There are problems too. Smaller sensors tend to create more image noise, especially as manufacturers pack more and more megapixels into them. Bigger sensors, while expensive, can not only handle more pixels cleanly, but can also be designed to work better in lower light. Yet even aside from those issues, different sensor sizes make things messy.

What does "35 mm equivalent" mean?

It turns out that the focal length for a "normal" lens (neither wide-angle nor telephoto), where the objects in the photograph appear in proper proportion as we see with our eyes, isn't universal. It depends on the size of the sensor or film frame. And, as luck would have it, a normal focal length is about the diagonal width of a film frame.

So for a frame of 135 film, or a full-frame sensor, a normal lens would have a focal length of 43.3 mm. (Most often, lens makers create 50 mm lenses instead, probably for technical reasons I don't understand, but that's close enough.) However, for a DX-sized sensor, a normal lens would instead be 28.4 mm.
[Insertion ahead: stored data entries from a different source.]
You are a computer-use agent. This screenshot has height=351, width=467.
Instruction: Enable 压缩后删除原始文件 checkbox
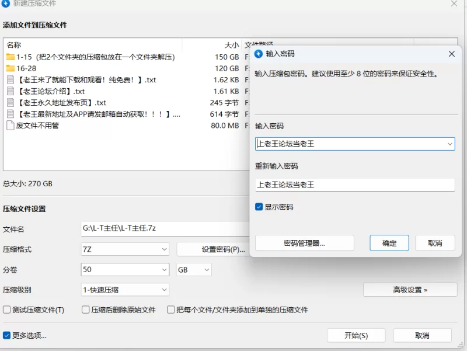(86, 310)
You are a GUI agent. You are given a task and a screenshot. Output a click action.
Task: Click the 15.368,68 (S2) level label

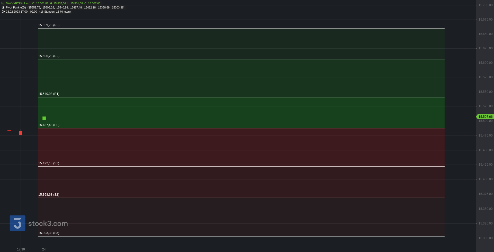tap(49, 195)
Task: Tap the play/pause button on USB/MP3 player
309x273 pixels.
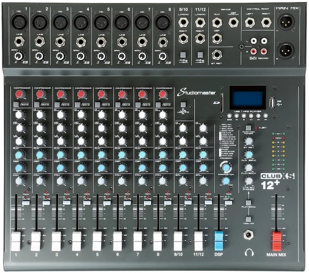Action: click(236, 116)
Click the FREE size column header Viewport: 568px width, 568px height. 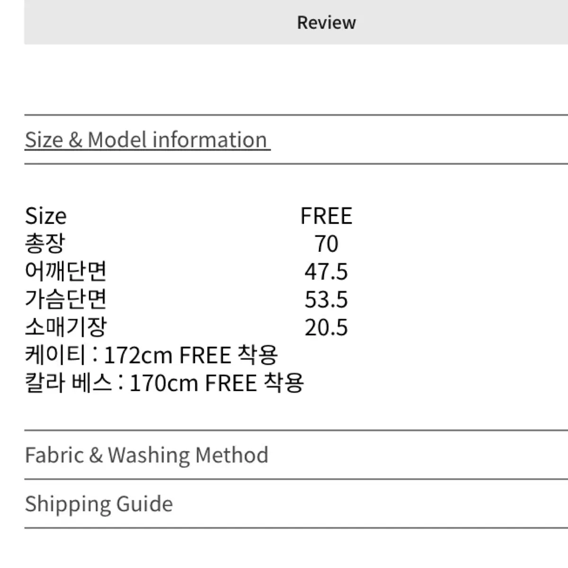pos(326,216)
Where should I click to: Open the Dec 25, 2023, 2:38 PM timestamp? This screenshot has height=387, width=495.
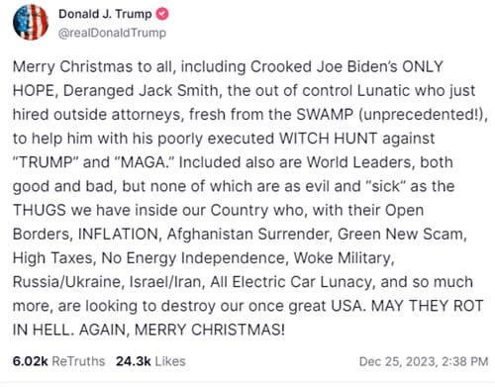pos(424,361)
For a Four Thirds sensor, you're looking at 21.6 mm, almost exactly half the focal length of a normal lens for a full-frame SLR.

Canon A540 lensPoint-and-shoot digicams with smaller sensors use even shorter focal lengths for a normal view. And for all those smaller sensors, wide-angle and telephoto mean different things too—my wife's Canon A540 has a 5.8-23.2 mm zoom lens, for instance. The whole range would be super-wide on a full-frame camera, but for a sensor only about 10 mm across, that lens covers medium-wide to medium-telephoto.

(Incidentally, it works the other direction as well. Medium-format cameras like Hasselblads use a much larger film frame or digital sensor, so a normal lens has a focal length of 80 mm or even 120 mm.)

All this makes shopping for a digital camera complicated. 50 mm is a normal lens on a full-frame SLR, but normal is 33 mm on a DX sensor, 25 mm on Four Thirds, and perhaps 8 mm on a point-and-shoot.

For point-and-shoot cameras it's actually worse than that. With different-sized tiny sensors, even different models from the same manufacturer might have different focal lengths for the same fields of view, and most camera buyers aren't in the mood for making frame-ratio calculations in the store.

So most smaller cameras list their lens zoom ranges as 35 mm equivalents. On my wife's Canon A540, for instance, the only place you'll see that 5.8-23.2 mm specification is on the lens itself. Marketing materials describe the lens as a "35-140 mm equivalent" in 35 mm-film full-frame focal lengths.

What does "crop factor" mean?

There's another way to look at that same relationship between full-frame and smaller sensors. Look again at the image circles for the various different sizes of sensors, and compare that to the field-of-view diagram I showed for wide angle, normal, and telephoto lenses:

Sensor sizes and image circles 06 - Fields of view
Left, sensor size image circles. Right, focal length fields of view.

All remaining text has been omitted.